Submitted to: Journal of Soil and Water Conservation
Publication Type: Peer Reviewed Journal
Publication Acceptance Date: 6/16/2008
Publication Date: 11/1/2008
Citation: Feyereisen, G.W., Lowrance, R., Strickland, T.C., Bosch, D.D., Sheridan, J.M. 2008. Long-term stream chemistry trends in the South Georgia Little River Experimental Watershed. Journal of Soil and Water Conservation. 63(6):475-486.

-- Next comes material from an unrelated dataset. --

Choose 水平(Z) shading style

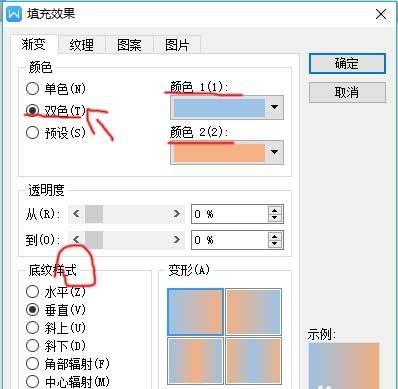click(56, 292)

Interpretive Summary: Access to long-term, high quality watershed data records is invaluable for gaining an understanding of how watersheds work, researching techniques to preserve soil and water, and observing the effects of changes in climate, land use, agricultural systems, and land management on water resources. The USDA-Agricultural Research Service, Southeast Watershed Research Laboratory initiated flow measurement of the Little River in a 334 km**2 area near Tifton, Georgia in the late 1960's. Stream nutrient concentrations for nitrogen, phosphorus, and chloride were measured from 1974 through 2003 for five nested subwatersheds in the Little River Experimental Watershed. Data for three other nested watersheds are also available, but for shorter periods of time. The objective of this paper is to analyze nutrient concentration and load data to see if there have been increases or decreases over the years. The analysis was performed on five nested watersheds, which exhibit some variability in cropped versus forested areas and presence of animal agriculture. There was a statistically significant downward trend for annual mean total phosphorus concentration in six of eight subwatersheds and an upward trend for chloride in three of the watersheds. The decrease in total phosphorus concentration occurred primarily in winter. The increase in chloride concentration was during winter among the smaller subwatersheds and in the summer among the larger watersheds. The nutrient loads and concentrations from these watersheds were very low compared to other agricultural watersheds. Earlier short term studies attributed the low values to buffering provided by forests both along the streams and interspersed among the fields in the watersheds.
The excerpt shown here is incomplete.